Para compreender melhor o enfoque da psicologia experimental, existem quatro princípios fundamentais sobre os quais os pesquisadores costumam estar de acordo para que os estudos psicológicos sejam considerados confiáveis. Estes princípios são:

  • Determinismo: Os psicólogos experimentais, como a maioria dos cientistas, aceitam a noção do determinismo.

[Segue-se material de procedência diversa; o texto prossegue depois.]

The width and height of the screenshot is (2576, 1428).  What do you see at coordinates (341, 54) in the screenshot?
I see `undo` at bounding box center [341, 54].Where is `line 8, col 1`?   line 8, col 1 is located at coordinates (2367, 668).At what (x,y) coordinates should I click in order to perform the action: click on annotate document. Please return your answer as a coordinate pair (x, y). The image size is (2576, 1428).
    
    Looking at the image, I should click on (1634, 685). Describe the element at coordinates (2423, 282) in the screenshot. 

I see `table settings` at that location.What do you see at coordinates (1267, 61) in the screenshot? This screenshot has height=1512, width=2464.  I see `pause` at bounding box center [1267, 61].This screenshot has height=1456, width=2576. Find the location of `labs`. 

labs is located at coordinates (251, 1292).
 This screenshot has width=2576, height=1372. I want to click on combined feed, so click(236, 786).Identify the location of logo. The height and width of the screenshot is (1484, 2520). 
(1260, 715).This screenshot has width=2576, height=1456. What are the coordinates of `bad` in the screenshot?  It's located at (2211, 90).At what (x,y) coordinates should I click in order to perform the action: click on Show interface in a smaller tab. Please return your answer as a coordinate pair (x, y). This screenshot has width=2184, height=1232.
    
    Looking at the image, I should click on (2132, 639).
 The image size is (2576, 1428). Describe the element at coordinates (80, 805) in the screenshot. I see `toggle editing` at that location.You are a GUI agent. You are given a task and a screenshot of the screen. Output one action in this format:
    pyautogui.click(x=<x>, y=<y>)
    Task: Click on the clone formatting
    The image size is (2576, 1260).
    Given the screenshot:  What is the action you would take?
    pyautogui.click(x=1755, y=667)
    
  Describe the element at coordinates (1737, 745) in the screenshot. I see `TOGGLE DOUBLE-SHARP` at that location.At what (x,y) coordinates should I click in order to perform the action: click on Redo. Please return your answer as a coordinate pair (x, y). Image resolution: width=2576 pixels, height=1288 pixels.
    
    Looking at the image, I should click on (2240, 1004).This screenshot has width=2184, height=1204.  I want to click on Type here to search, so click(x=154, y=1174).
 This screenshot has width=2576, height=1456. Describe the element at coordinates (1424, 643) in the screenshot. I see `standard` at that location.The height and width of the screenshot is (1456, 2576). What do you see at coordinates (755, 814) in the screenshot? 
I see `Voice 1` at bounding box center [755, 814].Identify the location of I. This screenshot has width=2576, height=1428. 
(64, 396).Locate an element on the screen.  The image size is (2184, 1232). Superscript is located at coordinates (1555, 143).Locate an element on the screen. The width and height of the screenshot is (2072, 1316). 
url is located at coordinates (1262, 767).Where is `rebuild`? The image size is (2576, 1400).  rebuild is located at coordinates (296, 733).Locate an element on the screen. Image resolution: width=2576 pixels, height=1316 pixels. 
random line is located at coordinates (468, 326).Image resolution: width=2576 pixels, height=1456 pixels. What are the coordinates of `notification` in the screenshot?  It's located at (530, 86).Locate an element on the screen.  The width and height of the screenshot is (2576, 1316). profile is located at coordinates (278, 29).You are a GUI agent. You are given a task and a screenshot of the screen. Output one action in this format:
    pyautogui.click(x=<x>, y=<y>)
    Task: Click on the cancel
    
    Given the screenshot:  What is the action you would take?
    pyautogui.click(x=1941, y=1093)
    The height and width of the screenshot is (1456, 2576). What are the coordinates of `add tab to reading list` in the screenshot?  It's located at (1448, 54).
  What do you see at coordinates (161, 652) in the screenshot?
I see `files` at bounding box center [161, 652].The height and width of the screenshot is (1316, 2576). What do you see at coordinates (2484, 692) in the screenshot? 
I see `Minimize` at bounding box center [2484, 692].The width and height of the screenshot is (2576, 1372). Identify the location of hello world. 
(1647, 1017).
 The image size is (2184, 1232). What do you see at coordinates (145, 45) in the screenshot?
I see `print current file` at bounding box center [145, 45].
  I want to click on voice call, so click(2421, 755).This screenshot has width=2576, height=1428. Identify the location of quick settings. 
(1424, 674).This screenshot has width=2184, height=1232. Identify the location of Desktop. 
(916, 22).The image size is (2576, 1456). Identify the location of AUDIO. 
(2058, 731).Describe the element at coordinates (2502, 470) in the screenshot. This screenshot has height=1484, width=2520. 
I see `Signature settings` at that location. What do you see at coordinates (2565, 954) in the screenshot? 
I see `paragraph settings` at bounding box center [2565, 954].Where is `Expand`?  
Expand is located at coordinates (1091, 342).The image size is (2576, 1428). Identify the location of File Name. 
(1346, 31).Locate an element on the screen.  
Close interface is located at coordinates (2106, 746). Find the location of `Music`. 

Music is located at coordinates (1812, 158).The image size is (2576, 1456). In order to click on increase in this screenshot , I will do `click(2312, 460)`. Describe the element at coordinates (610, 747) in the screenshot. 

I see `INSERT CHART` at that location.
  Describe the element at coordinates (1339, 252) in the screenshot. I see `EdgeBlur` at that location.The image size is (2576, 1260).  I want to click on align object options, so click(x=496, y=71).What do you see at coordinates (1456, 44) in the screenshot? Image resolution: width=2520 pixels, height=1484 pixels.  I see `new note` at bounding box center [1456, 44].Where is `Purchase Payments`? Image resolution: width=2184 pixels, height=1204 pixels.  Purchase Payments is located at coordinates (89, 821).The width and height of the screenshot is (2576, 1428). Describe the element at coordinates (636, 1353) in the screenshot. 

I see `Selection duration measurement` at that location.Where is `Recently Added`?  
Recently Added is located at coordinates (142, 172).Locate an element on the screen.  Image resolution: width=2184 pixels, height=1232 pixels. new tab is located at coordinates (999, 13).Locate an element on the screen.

Trata-se da suposição de que qualquer estado de um objeto ou evento é determinado por estados anteriores. Em outras palavras, os fenômenos comportamentais ou mentais se expressam tipicamente em termos de causa e efeito. Se um fenômeno é suficientemente geral e amplamente confirmado, pode ser chamado de “lei”. As teorias psicológicas servem para organizar e integrar leis.
  • Empirismo: O conhecimento se deriva principalmente de experiências relacionadas aos sentidos. Portanto, só podemos estudar as coisas que são observáveis. A noção de empirismo requer que as hipóteses e as teorias sejam contrastadas com as observações do mundo natural, e não com um raciocínio, intuição ou revelação a priori.
  • Parcimônia: É a busca pela simplicidade. Segundo este princípio, as pesquisas devem ser realizadas sobre a mais simples das teorias. Se tivermos duas teorias diferentes e contrastantes, devemos preferir a mais básica.
  • Probabilidade: Segundo este princípio, as hipóteses e teorias deveriam ser comprováveis com o tempo. Se uma teoria não pode ser provada de nenhuma maneira, então muito cientistas consideram que ela não faz sentido. A probabilidade implica “falsabilidade”, que é a ideia de que algum conjunto de observações poderia provar que a teoria está incorreta.

A estes princípios é possível acrescentar o de definição operacional ou operacionismo. A definição operativa implica que um conceito se defina em termos de procedimentos específicos e observáveis. Os psicólogos experimentais tentam definir fenômenos atualmente não observáveis, como os eventos mentais, conectando-os às observações por cadeias de raciocínio.

Psicólogos analisando dados

Confiabilidade e validade

A confiabilidade mede a consistência, verificabilidade ou repetibilidade de um estudo. Se a pesquisa pode ser repetida e produz os mesmos resultados (seja em um conjunto diferente de participantes ou durante um período de tempo diferente), então ela é considerada confiável.

Por outro lado, a validade mede a precisão relativa ou exatidão das conclusões extraídas de um estudo. Para determinar a validade de uma medida quantitativamente, deve-se compará-la com um critério.

Foram distinguidos vários tipos de validade. São os seguintes:

  • Validade interna: O estudo proporciona uma forte evidência de causalidade entre dois fatores. Um estudo que tem uma alta validade interna chega à conclusão de que, de fato, é a manipulação da variável independente a responsável pelas mudanças da variável dependente.
  • Validade externa: O estudo pode ser replicado em diferentes populações e, ainda assim, produz os mesmos resultados.
  • Validade de construto: As variáveis independentes e dependentes são representações precisas dos conceitos abstratos que estão sendo estudados.
  • Validade conceitual: A hipótese que estava sendo testada apoia a teoria mais ampla que também está sendo estudada.

Comentários finais

Embora a psicologia experimental às vezes seja considerada um ramo da psicologia, os métodos experimentais são usados amplamente em todas as áreas da psicologia.

Por exemplo, os psicólogos do desenvolvimento utilizam métodos experimentais para estudar como as pessoas crescem durante a infância e o transcurso da vida.

Os psicólogos sociais, por outro lado, utilizam técnicas experimentais para estudar como as pessoas são influenciadas pelos grupos. Enquanto isso, os psicólogos da saúde também utilizam a experimentação para compreender melhor os fatores que contribuem para o bem-estar e as doenças.

  • Boring, Edwin G. (1950). A History of Experimental Psychology Prentice-Hall.
  • García Vega, L. (1985). Lecciones de historia de la psicología. Madrid: Editorial de la Universidad Complutense.
  • Leahey, T. (1998). Historia de la psicología. Madrid: Prenti Hall.
  • Solso, Robert L. & MacLin, M. Kimberly (2001). Experimental Psychology: A Case Approach. Boston: Allyn & Bacon.